** The data **
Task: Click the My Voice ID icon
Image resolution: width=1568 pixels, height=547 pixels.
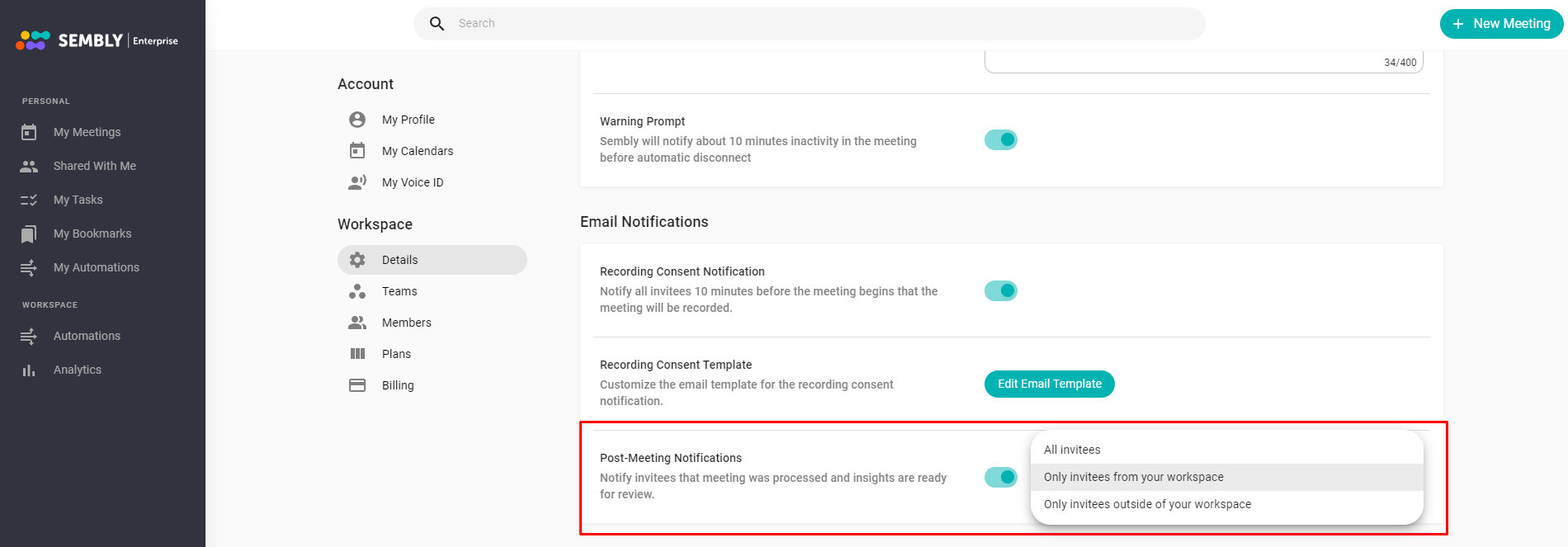Action: click(x=357, y=182)
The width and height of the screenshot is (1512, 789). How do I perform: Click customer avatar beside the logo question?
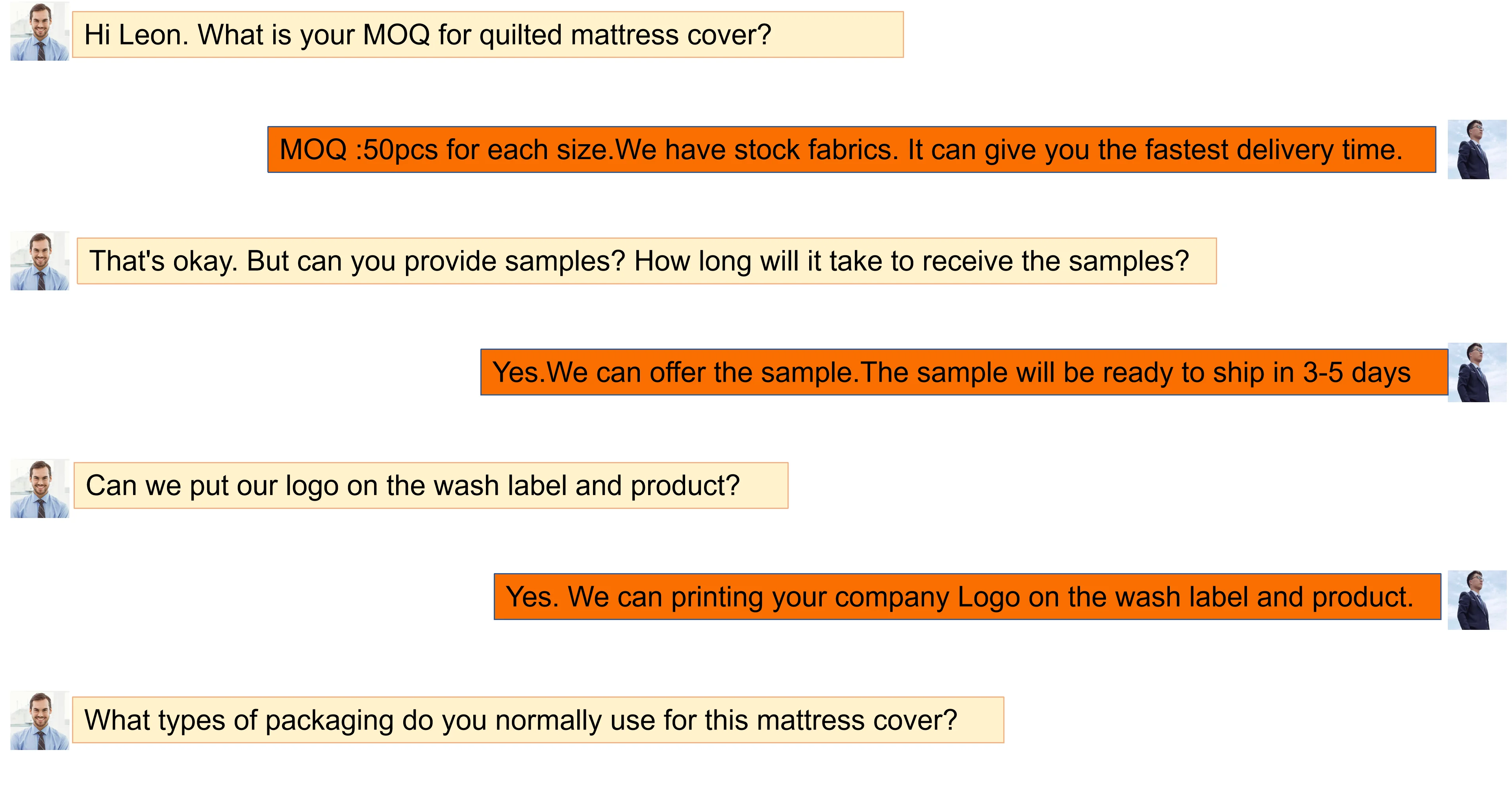(40, 488)
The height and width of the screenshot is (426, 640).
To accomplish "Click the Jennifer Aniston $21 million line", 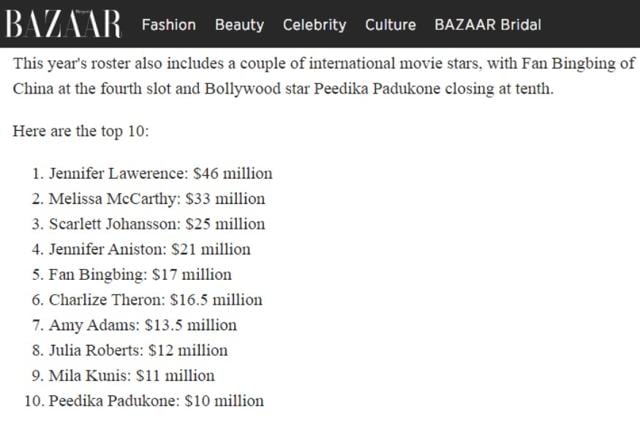I will coord(141,249).
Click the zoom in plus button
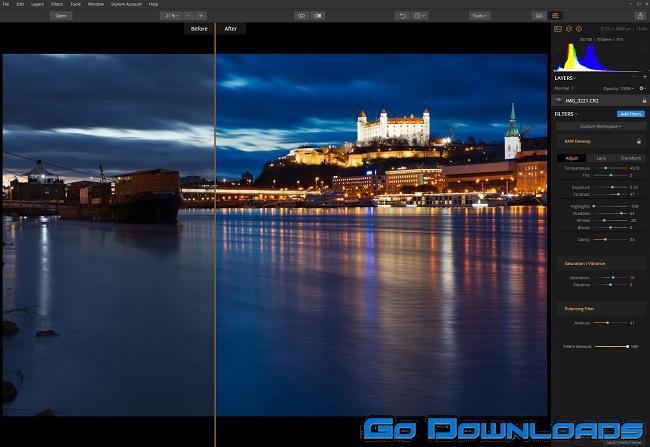This screenshot has height=447, width=650. click(x=201, y=16)
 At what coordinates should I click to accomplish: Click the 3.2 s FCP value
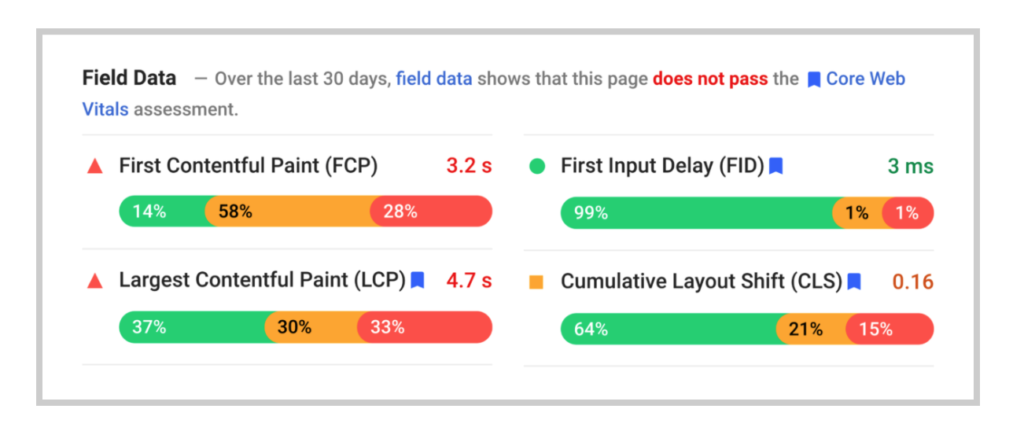[x=469, y=166]
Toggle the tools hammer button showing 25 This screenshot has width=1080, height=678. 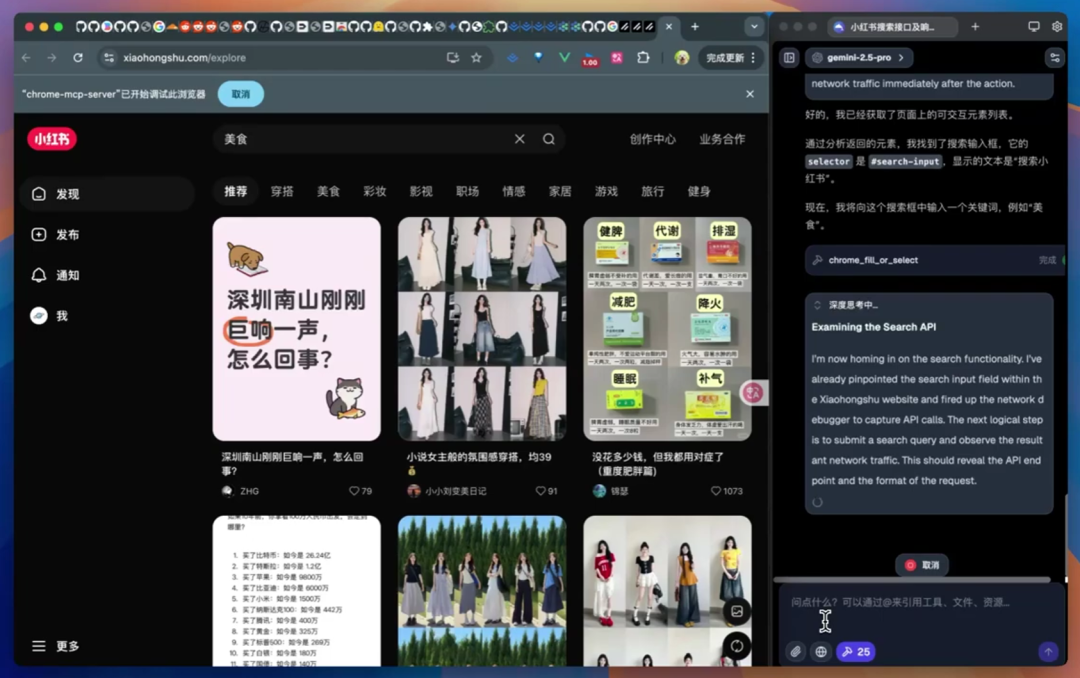(x=856, y=652)
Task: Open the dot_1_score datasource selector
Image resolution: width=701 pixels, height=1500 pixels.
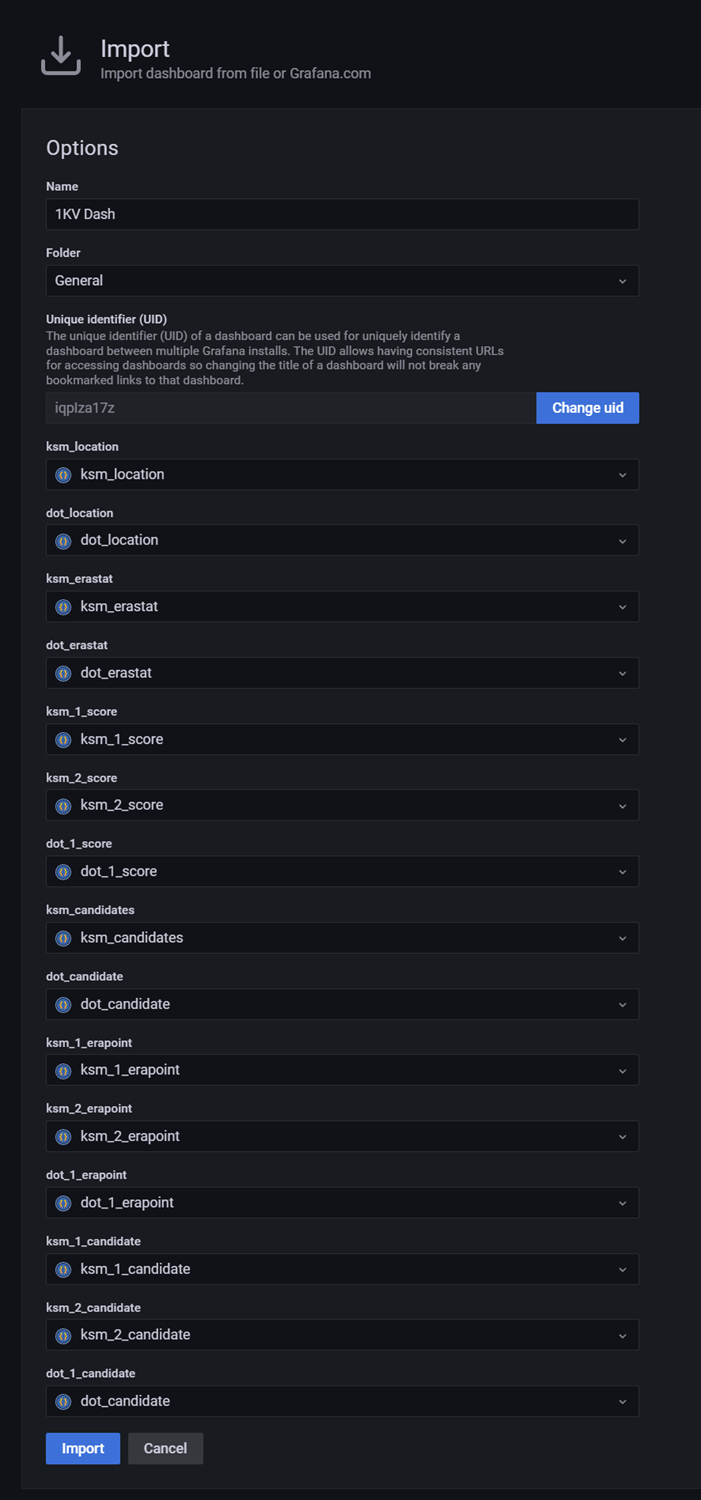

** Try it **
Write out every line in the data that holds the string "Task".

** Solution **
Task: Click the My Voice ID icon
Task: Open the dot_1_score datasource selector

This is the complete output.